The ECP can announce a detailed schedule of general elections only after the poll date is fixed by the federal or provincial constitutional heads. The ECP does not have the legal authority to fix the poll date on its own. This is the reason ECP has filed an appeal against the judgment of the Lahore High Court in which it asked the ECP to fix the poll date in consultation with the governor.
Since the governors had declined to appoint the date of the poll and the ECP had no legal authority to fix the date, the Elections Act, 2017 provided a way out through its Section 57(1) for the president to “announce the dates of the general elections”. This authority to announce the poll date by the president of Pakistan is, however, contingent upon two conditions.

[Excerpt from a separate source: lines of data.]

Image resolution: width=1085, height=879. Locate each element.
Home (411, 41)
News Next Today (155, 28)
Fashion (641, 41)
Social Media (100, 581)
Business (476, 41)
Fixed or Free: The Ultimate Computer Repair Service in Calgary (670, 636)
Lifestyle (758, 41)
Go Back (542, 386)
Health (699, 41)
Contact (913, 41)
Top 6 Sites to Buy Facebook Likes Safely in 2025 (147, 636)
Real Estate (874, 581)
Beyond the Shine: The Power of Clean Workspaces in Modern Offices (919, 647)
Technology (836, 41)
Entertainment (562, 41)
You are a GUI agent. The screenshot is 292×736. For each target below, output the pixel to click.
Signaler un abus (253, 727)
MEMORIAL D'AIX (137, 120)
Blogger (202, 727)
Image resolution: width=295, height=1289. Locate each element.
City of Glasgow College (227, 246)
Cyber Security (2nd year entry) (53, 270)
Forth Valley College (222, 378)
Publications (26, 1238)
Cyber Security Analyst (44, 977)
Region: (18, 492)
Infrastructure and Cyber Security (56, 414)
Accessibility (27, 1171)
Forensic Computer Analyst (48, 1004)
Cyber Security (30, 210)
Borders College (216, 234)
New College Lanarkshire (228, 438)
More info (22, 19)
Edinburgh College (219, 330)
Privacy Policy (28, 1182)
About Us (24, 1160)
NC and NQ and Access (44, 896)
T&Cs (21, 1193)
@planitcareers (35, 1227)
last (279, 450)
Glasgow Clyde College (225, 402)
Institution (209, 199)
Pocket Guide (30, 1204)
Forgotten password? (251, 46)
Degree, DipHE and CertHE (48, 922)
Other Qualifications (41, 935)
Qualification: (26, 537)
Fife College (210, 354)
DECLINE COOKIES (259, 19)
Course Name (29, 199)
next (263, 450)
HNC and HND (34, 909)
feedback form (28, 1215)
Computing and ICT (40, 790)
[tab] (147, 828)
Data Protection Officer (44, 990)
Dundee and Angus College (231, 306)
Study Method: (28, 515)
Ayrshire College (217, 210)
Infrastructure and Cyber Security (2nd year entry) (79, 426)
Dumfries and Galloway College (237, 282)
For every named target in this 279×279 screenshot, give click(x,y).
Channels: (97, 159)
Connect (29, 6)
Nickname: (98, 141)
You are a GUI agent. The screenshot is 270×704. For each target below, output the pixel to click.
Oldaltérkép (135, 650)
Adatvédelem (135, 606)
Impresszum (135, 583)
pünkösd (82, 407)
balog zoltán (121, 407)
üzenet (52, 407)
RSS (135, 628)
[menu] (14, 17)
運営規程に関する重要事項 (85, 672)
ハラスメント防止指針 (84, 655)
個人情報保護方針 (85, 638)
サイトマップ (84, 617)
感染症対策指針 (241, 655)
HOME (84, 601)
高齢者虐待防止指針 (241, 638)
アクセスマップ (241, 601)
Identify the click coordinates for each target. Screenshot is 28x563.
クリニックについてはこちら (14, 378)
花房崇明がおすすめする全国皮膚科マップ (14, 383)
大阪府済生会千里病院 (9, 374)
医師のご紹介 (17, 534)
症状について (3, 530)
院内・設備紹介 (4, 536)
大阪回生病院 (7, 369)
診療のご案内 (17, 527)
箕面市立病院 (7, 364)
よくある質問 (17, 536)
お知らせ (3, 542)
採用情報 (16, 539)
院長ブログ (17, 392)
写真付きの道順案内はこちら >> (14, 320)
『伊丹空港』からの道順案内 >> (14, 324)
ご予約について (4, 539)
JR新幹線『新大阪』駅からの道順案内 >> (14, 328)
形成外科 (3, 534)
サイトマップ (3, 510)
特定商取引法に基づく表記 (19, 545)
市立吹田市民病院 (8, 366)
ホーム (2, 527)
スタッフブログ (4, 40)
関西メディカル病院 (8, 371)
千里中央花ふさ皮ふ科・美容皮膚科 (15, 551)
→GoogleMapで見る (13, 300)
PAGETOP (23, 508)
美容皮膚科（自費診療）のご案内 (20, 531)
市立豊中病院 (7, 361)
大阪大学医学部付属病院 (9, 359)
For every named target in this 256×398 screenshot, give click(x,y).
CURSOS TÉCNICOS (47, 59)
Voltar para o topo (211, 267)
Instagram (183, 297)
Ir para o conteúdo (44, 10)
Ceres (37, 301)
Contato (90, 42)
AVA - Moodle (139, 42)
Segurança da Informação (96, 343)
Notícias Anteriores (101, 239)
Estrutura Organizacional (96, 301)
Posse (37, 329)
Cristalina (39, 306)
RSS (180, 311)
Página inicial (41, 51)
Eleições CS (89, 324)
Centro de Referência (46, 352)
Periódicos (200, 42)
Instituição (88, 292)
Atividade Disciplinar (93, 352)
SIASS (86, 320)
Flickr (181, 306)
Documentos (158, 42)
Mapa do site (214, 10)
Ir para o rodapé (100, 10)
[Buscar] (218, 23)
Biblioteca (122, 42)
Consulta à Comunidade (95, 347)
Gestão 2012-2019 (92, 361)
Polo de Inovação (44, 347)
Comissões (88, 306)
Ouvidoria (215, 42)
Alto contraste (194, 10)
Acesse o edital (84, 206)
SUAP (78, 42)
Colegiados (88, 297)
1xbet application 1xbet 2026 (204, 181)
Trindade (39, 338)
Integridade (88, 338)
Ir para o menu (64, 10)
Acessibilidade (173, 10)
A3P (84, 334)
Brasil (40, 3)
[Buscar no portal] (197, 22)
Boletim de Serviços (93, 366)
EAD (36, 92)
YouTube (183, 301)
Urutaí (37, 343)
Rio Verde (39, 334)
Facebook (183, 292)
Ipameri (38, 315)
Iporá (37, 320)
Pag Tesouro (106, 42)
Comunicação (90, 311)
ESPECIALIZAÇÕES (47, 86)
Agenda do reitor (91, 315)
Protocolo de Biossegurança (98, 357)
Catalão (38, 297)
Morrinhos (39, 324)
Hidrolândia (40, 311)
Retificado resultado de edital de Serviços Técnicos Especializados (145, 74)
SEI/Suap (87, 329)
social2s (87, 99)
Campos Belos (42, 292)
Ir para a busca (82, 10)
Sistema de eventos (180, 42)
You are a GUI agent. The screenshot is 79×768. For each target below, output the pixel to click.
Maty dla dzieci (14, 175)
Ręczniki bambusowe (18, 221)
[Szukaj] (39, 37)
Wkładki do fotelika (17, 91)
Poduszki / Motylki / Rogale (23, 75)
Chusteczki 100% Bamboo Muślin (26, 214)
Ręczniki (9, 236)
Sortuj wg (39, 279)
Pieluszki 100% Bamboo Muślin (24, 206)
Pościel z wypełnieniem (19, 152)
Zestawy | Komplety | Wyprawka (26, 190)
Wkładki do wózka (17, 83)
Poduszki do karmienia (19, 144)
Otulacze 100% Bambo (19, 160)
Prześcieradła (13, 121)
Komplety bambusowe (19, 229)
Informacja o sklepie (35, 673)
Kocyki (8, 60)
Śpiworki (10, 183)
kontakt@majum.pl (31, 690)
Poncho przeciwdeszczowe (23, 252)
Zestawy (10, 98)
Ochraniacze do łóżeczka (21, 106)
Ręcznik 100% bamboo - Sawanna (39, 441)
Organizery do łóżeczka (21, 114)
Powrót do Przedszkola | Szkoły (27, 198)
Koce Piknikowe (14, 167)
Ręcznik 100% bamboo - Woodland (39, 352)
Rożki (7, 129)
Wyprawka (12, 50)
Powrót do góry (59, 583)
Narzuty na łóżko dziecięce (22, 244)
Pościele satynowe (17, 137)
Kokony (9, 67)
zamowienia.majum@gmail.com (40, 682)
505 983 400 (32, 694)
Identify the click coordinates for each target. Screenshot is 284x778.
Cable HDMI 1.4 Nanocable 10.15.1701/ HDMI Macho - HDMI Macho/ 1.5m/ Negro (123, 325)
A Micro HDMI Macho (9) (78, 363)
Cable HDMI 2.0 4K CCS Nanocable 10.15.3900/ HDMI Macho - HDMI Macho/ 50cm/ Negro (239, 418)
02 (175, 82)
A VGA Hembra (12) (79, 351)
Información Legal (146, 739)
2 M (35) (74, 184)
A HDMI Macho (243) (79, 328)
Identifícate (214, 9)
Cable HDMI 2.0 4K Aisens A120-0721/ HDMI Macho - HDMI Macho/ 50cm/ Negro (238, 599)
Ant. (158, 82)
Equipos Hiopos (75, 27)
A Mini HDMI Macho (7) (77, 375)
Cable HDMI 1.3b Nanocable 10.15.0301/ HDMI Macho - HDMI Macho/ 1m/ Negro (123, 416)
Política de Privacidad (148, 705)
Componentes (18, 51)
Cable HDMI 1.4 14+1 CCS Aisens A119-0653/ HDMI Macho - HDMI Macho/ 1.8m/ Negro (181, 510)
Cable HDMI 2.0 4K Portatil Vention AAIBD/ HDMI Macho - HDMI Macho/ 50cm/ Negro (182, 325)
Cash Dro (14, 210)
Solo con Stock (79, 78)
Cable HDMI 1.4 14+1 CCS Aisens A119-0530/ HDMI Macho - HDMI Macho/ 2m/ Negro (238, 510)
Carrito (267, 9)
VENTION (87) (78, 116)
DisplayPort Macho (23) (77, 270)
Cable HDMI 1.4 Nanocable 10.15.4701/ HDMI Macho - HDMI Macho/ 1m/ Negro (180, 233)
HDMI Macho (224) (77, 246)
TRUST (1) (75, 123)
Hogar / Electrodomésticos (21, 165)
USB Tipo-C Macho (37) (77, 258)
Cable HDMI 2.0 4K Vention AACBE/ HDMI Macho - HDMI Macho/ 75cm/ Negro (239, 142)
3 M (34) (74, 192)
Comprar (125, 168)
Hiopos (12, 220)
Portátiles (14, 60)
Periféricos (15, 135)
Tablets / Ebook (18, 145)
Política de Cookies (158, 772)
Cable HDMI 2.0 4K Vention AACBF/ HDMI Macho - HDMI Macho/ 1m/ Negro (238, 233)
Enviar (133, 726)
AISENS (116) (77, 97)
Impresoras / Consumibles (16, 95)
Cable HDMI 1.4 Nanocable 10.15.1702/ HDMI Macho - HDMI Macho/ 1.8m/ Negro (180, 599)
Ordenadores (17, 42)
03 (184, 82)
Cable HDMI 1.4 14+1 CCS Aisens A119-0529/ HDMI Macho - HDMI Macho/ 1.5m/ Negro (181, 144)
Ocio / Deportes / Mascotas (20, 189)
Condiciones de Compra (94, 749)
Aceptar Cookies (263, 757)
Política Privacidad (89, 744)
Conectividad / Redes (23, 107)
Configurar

The first condition is stated in the same section 57(1) that the president shall announce the dates of the general elections “after consultation with the Commission”. The second condition is covered in Section 48(1) which states that “In the exercise of his functions, the president shall act on and in accordance with the advice of the cabinet or the prime minister.”
Sadly, the president of Pakistan’s decision of February 20 to unilaterally announce April 9 as the polling date for the two provincial assembly elections does not fulfil these two conditions. Although the president invited the ECP to attend a meeting with him for the consultation for the date of the election on February 20, the consultation could not happen because the ECP regretted from attending the consultative meeting because the case, according to ECP, was sub-judice.
The president may have waited for a decision of the Lahore High Court on the Intra-Court Appeal filed by the ECP and the governor so that the ECP could join the consultative meeting with the president to fix the date of the election.
The president’s decision to appoint April 9 as the poll date has also been taken without any advice from the prime minister. Neither did the prime minister give any such advice nor did the president seek such advice from the prime minister. Article 48(2) provides the president the powers to act on his own where the constitution expressly states that the president has the discretionary power like, for example, in the case of Article 58(2) when the president is empowered to dissolve the National Assembly ‘in his discretion’ in case none of the candidates for prime minister is able to win a majority.
In this deepening constitutional mess, the Supreme Court seems to be the only forum where the constitutional and legal provisions can be interpreted and a conclusive ruling given to resolve the crisis.